### Assignment
The task here is to set down every line of the listing exactly.
━━ Raw data ━━
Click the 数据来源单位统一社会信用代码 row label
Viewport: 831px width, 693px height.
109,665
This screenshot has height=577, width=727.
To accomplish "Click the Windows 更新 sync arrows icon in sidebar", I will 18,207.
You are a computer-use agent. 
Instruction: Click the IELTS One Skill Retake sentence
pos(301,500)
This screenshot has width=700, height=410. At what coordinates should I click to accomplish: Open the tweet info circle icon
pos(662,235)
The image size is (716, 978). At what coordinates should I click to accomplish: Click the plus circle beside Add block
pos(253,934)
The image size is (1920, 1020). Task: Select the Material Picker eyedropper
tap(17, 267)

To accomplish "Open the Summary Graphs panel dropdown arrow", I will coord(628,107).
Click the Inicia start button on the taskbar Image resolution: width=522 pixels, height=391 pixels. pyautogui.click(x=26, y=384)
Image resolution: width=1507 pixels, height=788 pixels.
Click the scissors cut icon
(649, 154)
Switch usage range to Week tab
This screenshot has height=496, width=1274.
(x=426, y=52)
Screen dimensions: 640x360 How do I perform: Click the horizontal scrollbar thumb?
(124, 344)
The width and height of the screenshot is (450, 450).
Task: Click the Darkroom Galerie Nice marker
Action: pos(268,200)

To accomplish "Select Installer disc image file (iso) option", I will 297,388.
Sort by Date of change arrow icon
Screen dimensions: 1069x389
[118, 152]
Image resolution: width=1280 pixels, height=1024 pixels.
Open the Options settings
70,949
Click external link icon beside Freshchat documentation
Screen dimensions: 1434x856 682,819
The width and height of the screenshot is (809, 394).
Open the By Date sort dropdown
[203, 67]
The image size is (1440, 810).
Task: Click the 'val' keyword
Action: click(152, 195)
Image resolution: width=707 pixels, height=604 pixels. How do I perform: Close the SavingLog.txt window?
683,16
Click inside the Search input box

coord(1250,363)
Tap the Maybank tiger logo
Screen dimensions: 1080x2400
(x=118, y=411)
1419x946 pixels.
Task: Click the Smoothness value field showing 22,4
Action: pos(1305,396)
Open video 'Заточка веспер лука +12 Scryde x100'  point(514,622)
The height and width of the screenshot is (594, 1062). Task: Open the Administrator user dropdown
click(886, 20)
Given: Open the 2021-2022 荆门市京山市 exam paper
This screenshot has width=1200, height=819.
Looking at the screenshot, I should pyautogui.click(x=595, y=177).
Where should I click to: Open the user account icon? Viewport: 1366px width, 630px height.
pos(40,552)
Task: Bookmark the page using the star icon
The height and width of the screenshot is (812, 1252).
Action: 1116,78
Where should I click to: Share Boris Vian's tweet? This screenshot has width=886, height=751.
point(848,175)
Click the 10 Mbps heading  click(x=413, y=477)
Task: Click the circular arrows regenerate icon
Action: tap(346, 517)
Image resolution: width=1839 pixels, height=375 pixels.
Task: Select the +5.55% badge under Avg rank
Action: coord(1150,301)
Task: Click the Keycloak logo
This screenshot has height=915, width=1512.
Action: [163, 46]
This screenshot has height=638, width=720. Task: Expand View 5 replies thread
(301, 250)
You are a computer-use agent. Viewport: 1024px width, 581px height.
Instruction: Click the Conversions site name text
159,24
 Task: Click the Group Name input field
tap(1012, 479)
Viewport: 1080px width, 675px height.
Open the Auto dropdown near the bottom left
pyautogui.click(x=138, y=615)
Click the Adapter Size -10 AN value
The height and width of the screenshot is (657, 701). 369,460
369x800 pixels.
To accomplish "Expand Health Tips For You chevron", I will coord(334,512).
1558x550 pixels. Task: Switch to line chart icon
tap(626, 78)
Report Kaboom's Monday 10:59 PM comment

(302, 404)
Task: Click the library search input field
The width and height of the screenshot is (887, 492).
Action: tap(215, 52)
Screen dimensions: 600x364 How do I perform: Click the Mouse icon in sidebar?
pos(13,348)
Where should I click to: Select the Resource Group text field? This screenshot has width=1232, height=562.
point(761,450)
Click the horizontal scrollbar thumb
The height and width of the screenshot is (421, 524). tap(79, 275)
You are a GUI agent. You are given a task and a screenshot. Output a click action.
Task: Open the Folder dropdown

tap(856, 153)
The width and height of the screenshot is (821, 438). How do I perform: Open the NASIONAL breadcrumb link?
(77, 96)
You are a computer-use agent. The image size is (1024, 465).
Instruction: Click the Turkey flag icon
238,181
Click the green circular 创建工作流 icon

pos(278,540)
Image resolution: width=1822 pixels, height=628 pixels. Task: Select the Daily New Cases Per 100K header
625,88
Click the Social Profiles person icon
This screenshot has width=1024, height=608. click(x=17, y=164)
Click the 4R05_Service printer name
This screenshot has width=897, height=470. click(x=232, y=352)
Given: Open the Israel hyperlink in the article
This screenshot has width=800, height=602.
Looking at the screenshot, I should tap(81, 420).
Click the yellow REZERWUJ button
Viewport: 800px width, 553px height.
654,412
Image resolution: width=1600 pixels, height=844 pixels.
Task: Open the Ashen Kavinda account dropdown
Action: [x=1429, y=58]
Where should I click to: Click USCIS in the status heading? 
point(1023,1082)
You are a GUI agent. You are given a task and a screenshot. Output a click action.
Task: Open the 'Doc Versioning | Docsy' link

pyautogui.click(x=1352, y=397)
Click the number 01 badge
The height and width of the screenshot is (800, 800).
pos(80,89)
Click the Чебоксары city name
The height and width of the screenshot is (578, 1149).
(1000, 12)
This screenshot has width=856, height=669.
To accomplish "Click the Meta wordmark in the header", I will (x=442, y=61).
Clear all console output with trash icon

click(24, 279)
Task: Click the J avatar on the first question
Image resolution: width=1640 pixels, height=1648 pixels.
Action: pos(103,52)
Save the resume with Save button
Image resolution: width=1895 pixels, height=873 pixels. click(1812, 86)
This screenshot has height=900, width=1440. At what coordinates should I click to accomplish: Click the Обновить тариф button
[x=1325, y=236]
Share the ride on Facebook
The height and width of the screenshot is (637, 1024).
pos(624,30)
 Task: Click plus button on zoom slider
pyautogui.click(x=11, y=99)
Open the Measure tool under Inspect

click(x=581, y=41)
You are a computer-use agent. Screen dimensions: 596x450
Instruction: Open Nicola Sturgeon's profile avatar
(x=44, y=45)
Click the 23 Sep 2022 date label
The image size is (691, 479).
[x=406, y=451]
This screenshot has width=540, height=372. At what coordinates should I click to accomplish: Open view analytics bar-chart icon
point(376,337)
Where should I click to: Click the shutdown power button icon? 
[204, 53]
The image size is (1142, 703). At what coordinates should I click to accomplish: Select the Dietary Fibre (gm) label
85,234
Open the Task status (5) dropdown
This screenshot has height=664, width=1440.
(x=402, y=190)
━━━
### Solved exercise
Click the 数据来源单位统一社会信用代码 row label
Viewport: 831px width, 693px height.
109,665
This screenshot has height=577, width=727.
To accomplish "Click the Windows 更新 sync arrows icon in sidebar", I will 18,207.
You are a computer-use agent. 
Instruction: Click the IELTS One Skill Retake sentence
pos(301,500)
This screenshot has width=700, height=410. At what coordinates should I click to accomplish: Open the tweet info circle icon
pos(662,235)
The image size is (716, 978). At what coordinates should I click to accomplish: Click the plus circle beside Add block
pos(253,934)
The image size is (1920, 1020). Task: Select the Material Picker eyedropper
tap(17, 267)

To accomplish "Open the Summary Graphs panel dropdown arrow", I will coord(628,107).
Click the Inicia start button on the taskbar Image resolution: width=522 pixels, height=391 pixels. pyautogui.click(x=26, y=384)
Image resolution: width=1507 pixels, height=788 pixels.
Click the scissors cut icon
(649, 154)
Switch usage range to Week tab
This screenshot has height=496, width=1274.
(x=426, y=52)
Screen dimensions: 640x360 How do I perform: Click the horizontal scrollbar thumb?
(124, 344)
The width and height of the screenshot is (450, 450).
Task: Click the Darkroom Galerie Nice marker
Action: pos(268,200)

To accomplish "Select Installer disc image file (iso) option", I will 297,388.
Sort by Date of change arrow icon
Screen dimensions: 1069x389
[118, 152]
Image resolution: width=1280 pixels, height=1024 pixels.
Open the Options settings
70,949
Click external link icon beside Freshchat documentation
Screen dimensions: 1434x856 682,819
The width and height of the screenshot is (809, 394).
Open the By Date sort dropdown
[203, 67]
The image size is (1440, 810).
Task: Click the 'val' keyword
Action: click(152, 195)
Image resolution: width=707 pixels, height=604 pixels. How do I perform: Close the SavingLog.txt window?
683,16
Click inside the Search input box

coord(1250,363)
Tap the Maybank tiger logo
Screen dimensions: 1080x2400
(x=118, y=411)
1419x946 pixels.
Task: Click the Smoothness value field showing 22,4
Action: pos(1305,396)
Open video 'Заточка веспер лука +12 Scryde x100'  point(514,622)
The height and width of the screenshot is (594, 1062). Task: Open the Administrator user dropdown
click(886, 20)
Given: Open the 2021-2022 荆门市京山市 exam paper
This screenshot has width=1200, height=819.
Looking at the screenshot, I should pyautogui.click(x=595, y=177).
Where should I click to: Open the user account icon? Viewport: 1366px width, 630px height.
pos(40,552)
Task: Bookmark the page using the star icon
The height and width of the screenshot is (812, 1252).
Action: 1116,78
Where should I click to: Share Boris Vian's tweet? This screenshot has width=886, height=751.
point(848,175)
Click the 10 Mbps heading  click(x=413, y=477)
Task: Click the circular arrows regenerate icon
Action: tap(346, 517)
Image resolution: width=1839 pixels, height=375 pixels.
Task: Select the +5.55% badge under Avg rank
Action: coord(1150,301)
Task: Click the Keycloak logo
This screenshot has height=915, width=1512.
Action: [163, 46]
This screenshot has height=638, width=720. Task: Expand View 5 replies thread
(301, 250)
You are a computer-use agent. Viewport: 1024px width, 581px height.
Instruction: Click the Conversions site name text
159,24
 Task: Click the Group Name input field
tap(1012, 479)
Viewport: 1080px width, 675px height.
Open the Auto dropdown near the bottom left
pyautogui.click(x=138, y=615)
Click the Adapter Size -10 AN value
The height and width of the screenshot is (657, 701). 369,460
369x800 pixels.
To accomplish "Expand Health Tips For You chevron", I will coord(334,512).
1558x550 pixels. Task: Switch to line chart icon
tap(626, 78)
Report Kaboom's Monday 10:59 PM comment

(302, 404)
Task: Click the library search input field
The width and height of the screenshot is (887, 492).
Action: tap(215, 52)
Screen dimensions: 600x364 How do I perform: Click the Mouse icon in sidebar?
pos(13,348)
Where should I click to: Select the Resource Group text field? This screenshot has width=1232, height=562.
point(761,450)
Click the horizontal scrollbar thumb
The height and width of the screenshot is (421, 524). tap(79, 275)
You are a GUI agent. You are given a task and a screenshot. Output a click action.
Task: Open the Folder dropdown

tap(856, 153)
The width and height of the screenshot is (821, 438). How do I perform: Open the NASIONAL breadcrumb link?
(77, 96)
You are a computer-use agent. The image size is (1024, 465).
Instruction: Click the Turkey flag icon
238,181
Click the green circular 创建工作流 icon

pos(278,540)
Image resolution: width=1822 pixels, height=628 pixels. Task: Select the Daily New Cases Per 100K header
625,88
Click the Social Profiles person icon
This screenshot has width=1024, height=608. click(x=17, y=164)
Click the 4R05_Service printer name
This screenshot has width=897, height=470. click(x=232, y=352)
Given: Open the Israel hyperlink in the article
This screenshot has width=800, height=602.
Looking at the screenshot, I should tap(81, 420).
Click the yellow REZERWUJ button
Viewport: 800px width, 553px height.
654,412
Image resolution: width=1600 pixels, height=844 pixels.
Task: Open the Ashen Kavinda account dropdown
Action: [x=1429, y=58]
Where should I click to: Click USCIS in the status heading? 
point(1023,1082)
You are a GUI agent. You are given a task and a screenshot. Output a click action.
Task: Open the 'Doc Versioning | Docsy' link

pyautogui.click(x=1352, y=397)
Click the number 01 badge
The height and width of the screenshot is (800, 800).
pos(80,89)
Click the Чебоксары city name
The height and width of the screenshot is (578, 1149).
(1000, 12)
This screenshot has width=856, height=669.
To accomplish "Click the Meta wordmark in the header", I will (x=442, y=61).
Clear all console output with trash icon

click(24, 279)
Task: Click the J avatar on the first question
Image resolution: width=1640 pixels, height=1648 pixels.
Action: pos(103,52)
Save the resume with Save button
Image resolution: width=1895 pixels, height=873 pixels. click(1812, 86)
This screenshot has height=900, width=1440. At what coordinates should I click to accomplish: Click the Обновить тариф button
[x=1325, y=236]
Share the ride on Facebook
The height and width of the screenshot is (637, 1024).
pos(624,30)
 Task: Click plus button on zoom slider
pyautogui.click(x=11, y=99)
Open the Measure tool under Inspect

click(x=581, y=41)
You are a computer-use agent. Screen dimensions: 596x450
Instruction: Open Nicola Sturgeon's profile avatar
(x=44, y=45)
Click the 23 Sep 2022 date label
The image size is (691, 479).
[x=406, y=451]
This screenshot has width=540, height=372. At what coordinates should I click to accomplish: Open view analytics bar-chart icon
point(376,337)
Where should I click to: Click the shutdown power button icon? 
[204, 53]
The image size is (1142, 703). At what coordinates should I click to accomplish: Select the Dietary Fibre (gm) label
85,234
Open the Task status (5) dropdown
This screenshot has height=664, width=1440.
(x=402, y=190)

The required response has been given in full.